In the text about PFAS below, in what year did Michigan collect its first surface water samples for PFAS?

Page text
>>

Across the U.S., states are working to tackle per- and polyfluoroalkyl substances (PFAS), a group of chemicals which have been manufactured and used in a variety of industries since the 1940s, most commonly associated with products such as firefighting foams, coatings, carpeting, paper and packaging. Once PFAS enter the environment, they can travel great distances and often make their way into soil, groundwater and surface water bodies.
While the U.S. Environmental Protection Agency has established drinking water health advisories for certain PFAS, these standards are not yet enforceable. Michigan has been one of the states leading the way in the regulation of PFAS and setting precedent for other states approaching this issue.
In 2001, Michigan collected its first surface water samples for PFAS. Since then, the state has focused on protecting the state’s drinking water and has sampled drinking water sources from across the state to inform its regulatory efforts. Additionally, the state has sampled surface water, fish tissue and groundwater at military installations and industrial sites. In 2014 — based in part on this sampling data — Michigan established human health water quality standards for perfluorooctanoic acid (PFOA) and perfluorooctane sulfonate (PFOS) at 11 parts per trillion (ppt) for drinking water and 12 ppt for nondrinking water.

<<

Data extract

>>

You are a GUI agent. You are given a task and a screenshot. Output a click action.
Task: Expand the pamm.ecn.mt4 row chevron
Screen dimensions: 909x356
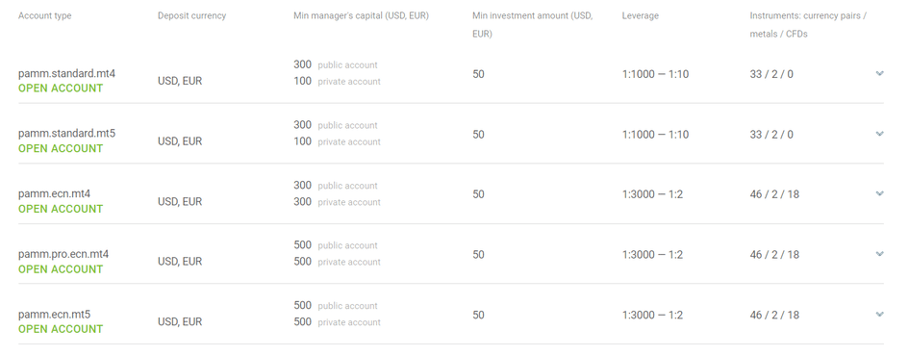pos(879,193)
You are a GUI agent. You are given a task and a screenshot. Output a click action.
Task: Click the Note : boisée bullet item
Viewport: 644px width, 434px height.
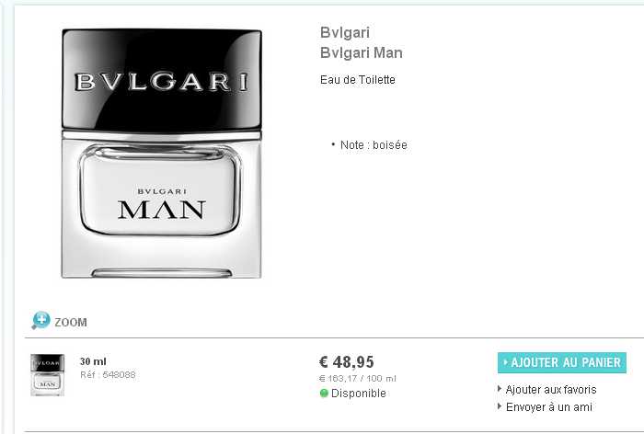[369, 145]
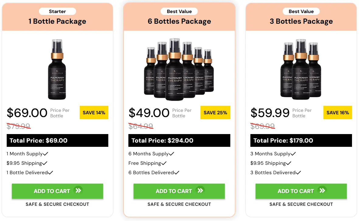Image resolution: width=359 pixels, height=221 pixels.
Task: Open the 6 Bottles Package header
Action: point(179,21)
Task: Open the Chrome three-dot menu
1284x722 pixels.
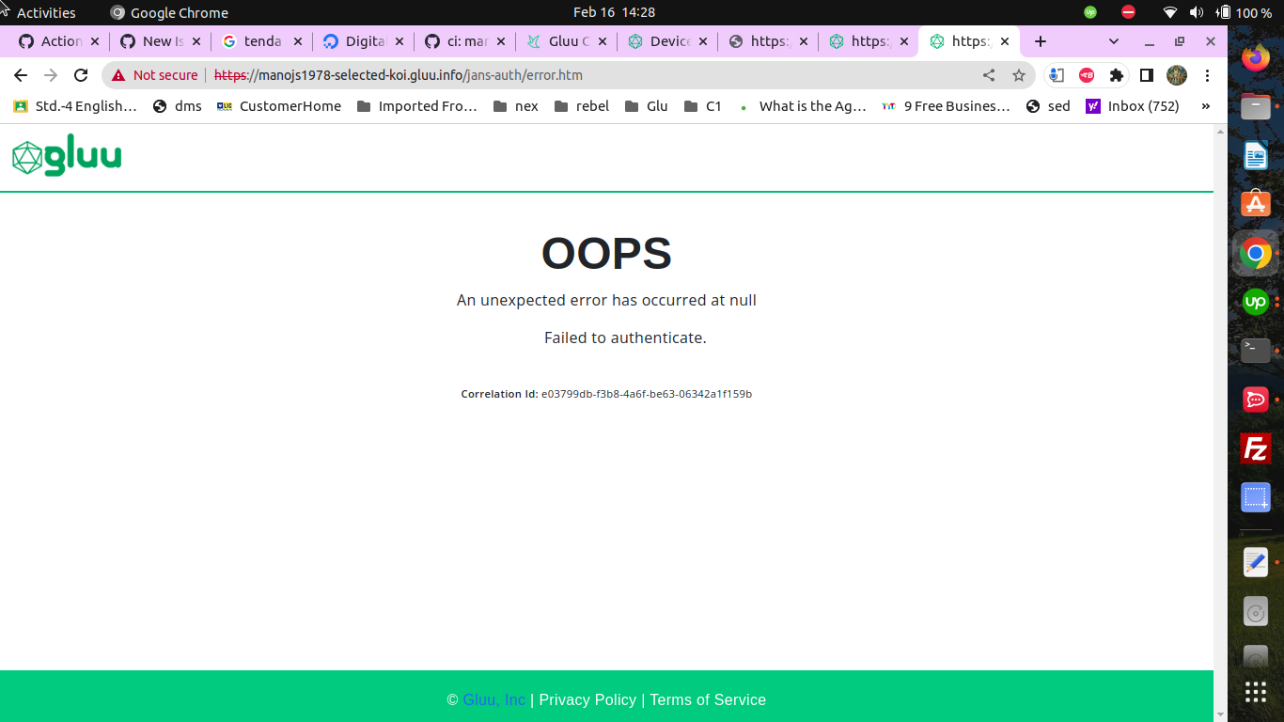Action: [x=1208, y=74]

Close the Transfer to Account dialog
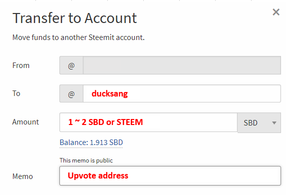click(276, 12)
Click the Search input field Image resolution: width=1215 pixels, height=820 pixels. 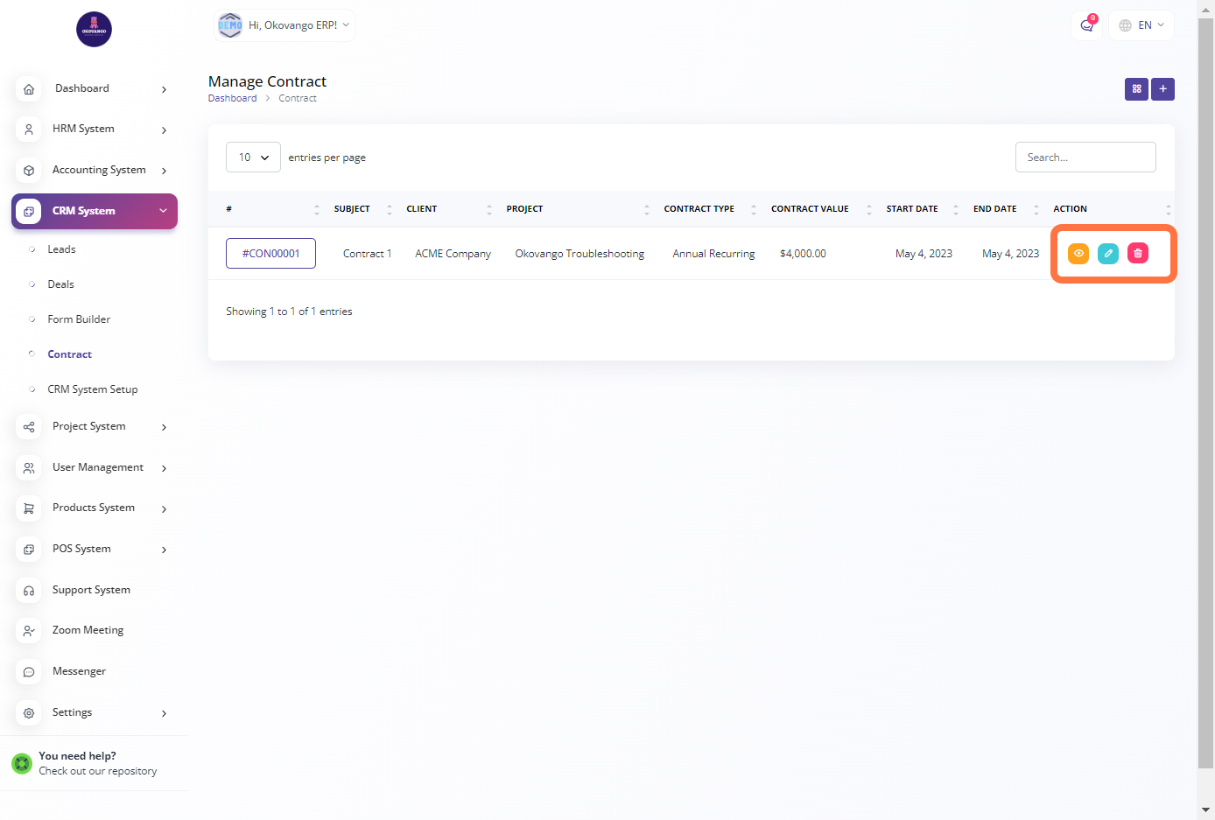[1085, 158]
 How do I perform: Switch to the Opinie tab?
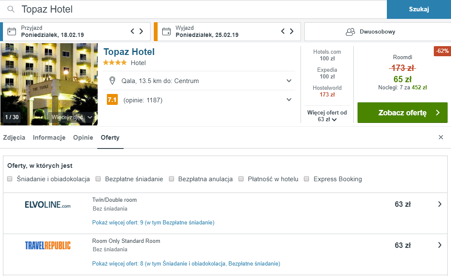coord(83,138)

<<
>>

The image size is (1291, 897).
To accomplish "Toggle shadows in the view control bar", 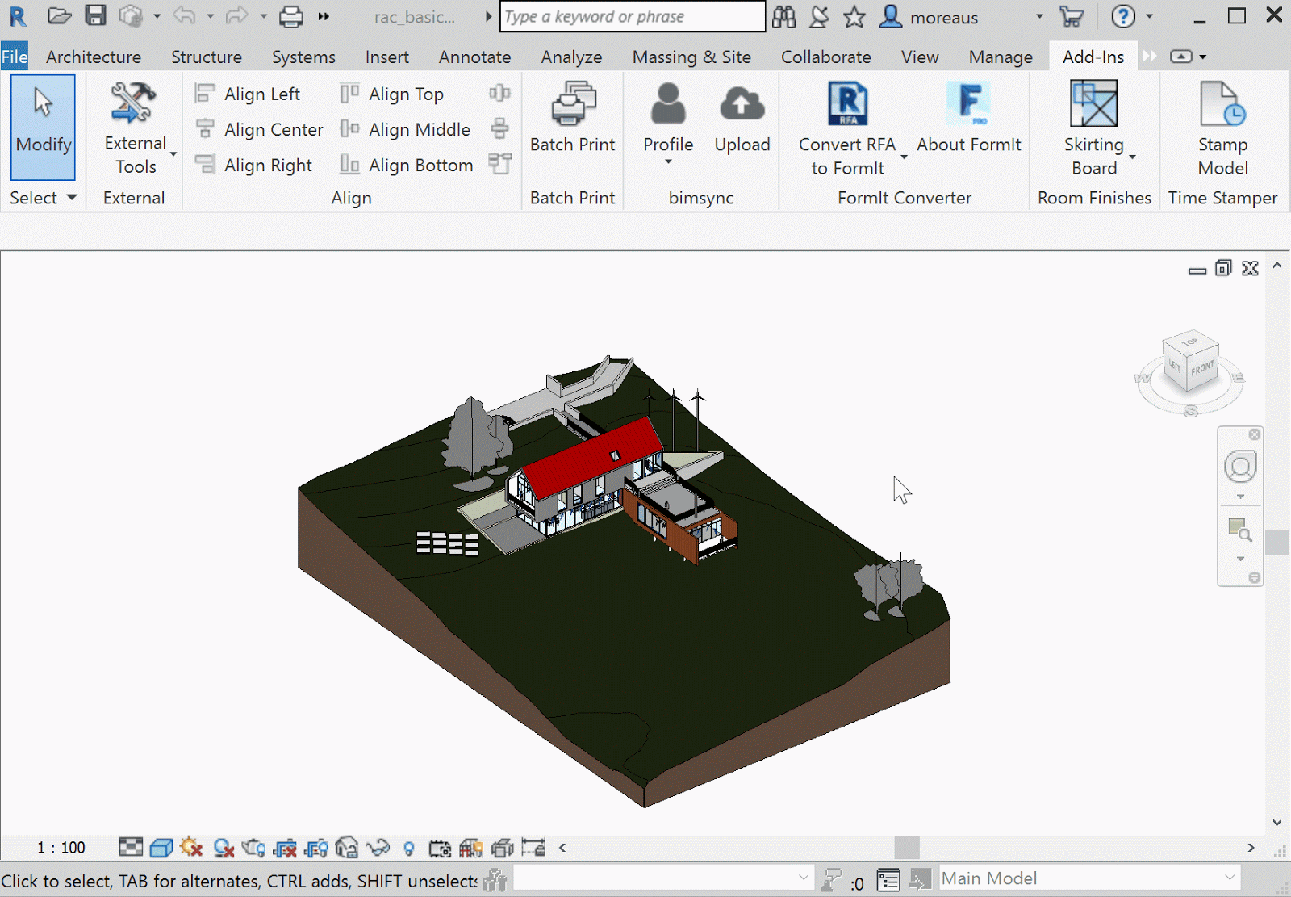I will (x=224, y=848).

<<

Finished answer
2001